[Problem]
Return each line exactly as written. Begin with the first line of the entries and end with the line that has "Task: Click the Transferir Animais button".

[Stored data entries]
═══

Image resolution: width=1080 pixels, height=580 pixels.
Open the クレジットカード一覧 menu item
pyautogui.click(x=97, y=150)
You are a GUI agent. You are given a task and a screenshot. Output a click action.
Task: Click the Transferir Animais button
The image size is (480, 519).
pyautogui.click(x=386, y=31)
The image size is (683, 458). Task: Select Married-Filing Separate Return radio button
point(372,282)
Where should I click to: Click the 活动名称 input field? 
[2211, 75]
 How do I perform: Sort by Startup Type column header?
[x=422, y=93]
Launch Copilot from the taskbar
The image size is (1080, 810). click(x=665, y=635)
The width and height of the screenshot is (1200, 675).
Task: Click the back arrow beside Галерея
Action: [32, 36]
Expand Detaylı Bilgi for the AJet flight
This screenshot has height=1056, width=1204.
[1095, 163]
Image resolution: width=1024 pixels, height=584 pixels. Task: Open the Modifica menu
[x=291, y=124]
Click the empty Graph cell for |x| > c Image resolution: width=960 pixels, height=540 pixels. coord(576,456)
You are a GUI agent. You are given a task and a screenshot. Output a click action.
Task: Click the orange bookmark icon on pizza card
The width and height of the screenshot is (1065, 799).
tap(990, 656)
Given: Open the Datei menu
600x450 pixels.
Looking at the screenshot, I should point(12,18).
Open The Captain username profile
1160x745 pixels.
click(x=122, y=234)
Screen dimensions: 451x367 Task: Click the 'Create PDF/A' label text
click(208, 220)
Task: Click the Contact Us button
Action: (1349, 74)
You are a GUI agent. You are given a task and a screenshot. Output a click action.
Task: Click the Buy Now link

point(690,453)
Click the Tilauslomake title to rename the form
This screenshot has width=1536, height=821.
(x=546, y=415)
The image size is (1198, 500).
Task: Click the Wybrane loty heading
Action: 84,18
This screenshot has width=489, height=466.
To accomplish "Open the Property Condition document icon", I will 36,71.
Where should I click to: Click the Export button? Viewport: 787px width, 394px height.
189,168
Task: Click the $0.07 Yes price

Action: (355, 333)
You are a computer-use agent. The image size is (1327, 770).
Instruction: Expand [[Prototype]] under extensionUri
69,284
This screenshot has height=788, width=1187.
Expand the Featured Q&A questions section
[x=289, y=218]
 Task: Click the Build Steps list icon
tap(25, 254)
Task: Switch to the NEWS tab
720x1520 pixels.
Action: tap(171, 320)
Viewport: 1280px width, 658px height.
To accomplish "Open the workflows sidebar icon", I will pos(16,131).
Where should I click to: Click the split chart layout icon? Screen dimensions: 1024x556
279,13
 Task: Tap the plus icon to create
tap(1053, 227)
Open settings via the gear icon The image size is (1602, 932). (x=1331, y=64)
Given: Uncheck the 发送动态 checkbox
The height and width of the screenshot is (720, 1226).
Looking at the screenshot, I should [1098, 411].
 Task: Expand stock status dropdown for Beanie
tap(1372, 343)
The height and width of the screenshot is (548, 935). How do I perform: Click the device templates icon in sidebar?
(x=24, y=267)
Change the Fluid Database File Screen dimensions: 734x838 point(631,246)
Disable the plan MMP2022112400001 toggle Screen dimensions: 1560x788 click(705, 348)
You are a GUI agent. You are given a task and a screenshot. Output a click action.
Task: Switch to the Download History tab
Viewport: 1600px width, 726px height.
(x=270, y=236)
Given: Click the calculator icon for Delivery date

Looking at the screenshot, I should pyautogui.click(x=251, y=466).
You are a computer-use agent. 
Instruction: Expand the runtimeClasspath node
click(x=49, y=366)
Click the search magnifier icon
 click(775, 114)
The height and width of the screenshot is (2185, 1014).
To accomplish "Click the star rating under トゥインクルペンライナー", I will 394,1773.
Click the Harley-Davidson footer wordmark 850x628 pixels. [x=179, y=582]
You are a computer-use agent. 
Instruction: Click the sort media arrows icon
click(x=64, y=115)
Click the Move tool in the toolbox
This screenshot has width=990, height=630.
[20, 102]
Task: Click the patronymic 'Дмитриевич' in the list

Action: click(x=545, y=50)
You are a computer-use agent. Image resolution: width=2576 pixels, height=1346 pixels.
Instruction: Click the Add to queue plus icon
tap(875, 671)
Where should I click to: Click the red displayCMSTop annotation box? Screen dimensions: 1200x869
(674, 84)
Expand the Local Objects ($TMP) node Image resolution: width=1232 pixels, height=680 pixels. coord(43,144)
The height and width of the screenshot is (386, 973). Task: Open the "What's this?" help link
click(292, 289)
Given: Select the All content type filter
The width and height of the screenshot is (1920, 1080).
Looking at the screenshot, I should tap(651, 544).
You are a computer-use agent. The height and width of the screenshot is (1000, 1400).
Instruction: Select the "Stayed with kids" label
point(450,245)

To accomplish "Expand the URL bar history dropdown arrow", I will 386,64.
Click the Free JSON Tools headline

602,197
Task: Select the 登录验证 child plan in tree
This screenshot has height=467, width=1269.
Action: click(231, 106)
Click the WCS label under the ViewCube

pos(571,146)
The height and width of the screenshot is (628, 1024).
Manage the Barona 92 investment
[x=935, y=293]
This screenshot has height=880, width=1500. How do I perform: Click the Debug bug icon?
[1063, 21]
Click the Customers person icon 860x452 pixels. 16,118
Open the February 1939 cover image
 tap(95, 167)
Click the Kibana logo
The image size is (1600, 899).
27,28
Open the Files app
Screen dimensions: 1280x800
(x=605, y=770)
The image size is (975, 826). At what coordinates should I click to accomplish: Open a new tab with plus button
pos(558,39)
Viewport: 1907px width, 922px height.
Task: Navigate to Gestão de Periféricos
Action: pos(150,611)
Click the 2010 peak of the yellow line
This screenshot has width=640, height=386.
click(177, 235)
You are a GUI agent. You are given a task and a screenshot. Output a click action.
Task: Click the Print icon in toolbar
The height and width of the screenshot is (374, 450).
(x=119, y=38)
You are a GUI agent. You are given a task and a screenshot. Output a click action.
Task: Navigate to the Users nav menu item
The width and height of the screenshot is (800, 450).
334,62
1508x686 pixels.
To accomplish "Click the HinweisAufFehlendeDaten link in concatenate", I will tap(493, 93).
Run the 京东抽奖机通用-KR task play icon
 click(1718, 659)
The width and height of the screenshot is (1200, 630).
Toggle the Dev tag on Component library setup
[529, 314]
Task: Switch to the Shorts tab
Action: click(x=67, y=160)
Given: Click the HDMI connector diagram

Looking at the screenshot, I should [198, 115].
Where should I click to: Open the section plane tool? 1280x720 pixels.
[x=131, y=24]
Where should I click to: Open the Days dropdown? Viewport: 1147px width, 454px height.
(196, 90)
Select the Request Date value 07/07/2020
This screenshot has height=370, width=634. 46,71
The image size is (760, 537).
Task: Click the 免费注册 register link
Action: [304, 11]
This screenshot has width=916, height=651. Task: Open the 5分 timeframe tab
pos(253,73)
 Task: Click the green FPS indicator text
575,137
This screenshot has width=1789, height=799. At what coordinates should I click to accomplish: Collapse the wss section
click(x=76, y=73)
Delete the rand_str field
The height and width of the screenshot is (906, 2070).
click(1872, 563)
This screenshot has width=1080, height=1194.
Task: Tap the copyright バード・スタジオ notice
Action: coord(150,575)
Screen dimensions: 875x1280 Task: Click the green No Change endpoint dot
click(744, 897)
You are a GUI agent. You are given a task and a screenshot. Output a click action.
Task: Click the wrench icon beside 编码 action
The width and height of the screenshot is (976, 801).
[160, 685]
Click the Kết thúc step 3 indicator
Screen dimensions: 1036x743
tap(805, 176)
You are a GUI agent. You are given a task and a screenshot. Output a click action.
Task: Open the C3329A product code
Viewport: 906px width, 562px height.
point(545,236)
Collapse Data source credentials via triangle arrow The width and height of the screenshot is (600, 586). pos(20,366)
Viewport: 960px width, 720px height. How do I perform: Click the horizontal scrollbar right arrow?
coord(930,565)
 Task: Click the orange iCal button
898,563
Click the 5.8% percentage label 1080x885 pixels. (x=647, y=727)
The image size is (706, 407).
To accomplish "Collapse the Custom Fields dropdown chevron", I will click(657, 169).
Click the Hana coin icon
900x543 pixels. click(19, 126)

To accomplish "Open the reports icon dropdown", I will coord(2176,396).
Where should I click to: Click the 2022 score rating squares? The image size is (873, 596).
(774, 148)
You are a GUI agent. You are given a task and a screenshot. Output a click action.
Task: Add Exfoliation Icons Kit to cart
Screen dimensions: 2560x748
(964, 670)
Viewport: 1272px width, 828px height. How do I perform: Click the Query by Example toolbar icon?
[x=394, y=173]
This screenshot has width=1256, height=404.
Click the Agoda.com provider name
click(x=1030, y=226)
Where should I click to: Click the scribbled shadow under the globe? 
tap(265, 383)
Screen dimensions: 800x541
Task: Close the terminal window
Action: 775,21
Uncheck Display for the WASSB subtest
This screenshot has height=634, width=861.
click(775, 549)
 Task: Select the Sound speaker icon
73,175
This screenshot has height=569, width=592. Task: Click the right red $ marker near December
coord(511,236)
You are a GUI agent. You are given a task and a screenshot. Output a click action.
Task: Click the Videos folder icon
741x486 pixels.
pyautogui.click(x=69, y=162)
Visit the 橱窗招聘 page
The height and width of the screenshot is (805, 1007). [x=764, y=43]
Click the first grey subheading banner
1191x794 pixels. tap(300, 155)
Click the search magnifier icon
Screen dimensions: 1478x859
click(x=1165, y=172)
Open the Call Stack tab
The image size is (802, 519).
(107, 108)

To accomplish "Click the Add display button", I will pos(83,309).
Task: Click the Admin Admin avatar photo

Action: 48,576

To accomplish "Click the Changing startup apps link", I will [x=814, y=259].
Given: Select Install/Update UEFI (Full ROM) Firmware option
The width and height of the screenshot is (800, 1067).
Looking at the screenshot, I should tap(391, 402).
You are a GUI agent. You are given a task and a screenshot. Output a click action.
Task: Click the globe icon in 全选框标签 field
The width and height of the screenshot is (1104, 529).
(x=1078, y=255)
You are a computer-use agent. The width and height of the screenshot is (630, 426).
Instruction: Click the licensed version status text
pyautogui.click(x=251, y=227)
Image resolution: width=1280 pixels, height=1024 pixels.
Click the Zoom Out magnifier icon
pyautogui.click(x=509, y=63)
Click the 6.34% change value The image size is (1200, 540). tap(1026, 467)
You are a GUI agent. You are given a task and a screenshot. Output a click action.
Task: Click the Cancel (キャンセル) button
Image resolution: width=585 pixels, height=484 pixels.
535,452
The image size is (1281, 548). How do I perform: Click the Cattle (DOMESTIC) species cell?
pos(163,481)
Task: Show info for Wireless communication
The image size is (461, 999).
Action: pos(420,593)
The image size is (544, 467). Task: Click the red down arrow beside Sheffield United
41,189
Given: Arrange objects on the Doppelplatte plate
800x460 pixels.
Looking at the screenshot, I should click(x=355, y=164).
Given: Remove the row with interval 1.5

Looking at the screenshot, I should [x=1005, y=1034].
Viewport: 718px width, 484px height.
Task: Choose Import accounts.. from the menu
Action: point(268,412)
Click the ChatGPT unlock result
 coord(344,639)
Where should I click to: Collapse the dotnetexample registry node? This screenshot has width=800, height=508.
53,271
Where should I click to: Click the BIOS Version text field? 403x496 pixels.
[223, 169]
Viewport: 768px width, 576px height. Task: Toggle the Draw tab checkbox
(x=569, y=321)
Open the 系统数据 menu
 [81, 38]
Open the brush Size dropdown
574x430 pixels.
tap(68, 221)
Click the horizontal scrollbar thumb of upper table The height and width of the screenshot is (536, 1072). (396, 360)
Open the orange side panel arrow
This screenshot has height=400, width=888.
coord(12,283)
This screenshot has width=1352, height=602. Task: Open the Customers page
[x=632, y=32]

═══

[Response to the exercise]
Image resolution: width=1080 pixels, height=580 pixels.
Open the クレジットカード一覧 menu item
pyautogui.click(x=97, y=150)
You are a GUI agent. You are given a task and a screenshot. Output a click action.
Task: Click the Transferir Animais button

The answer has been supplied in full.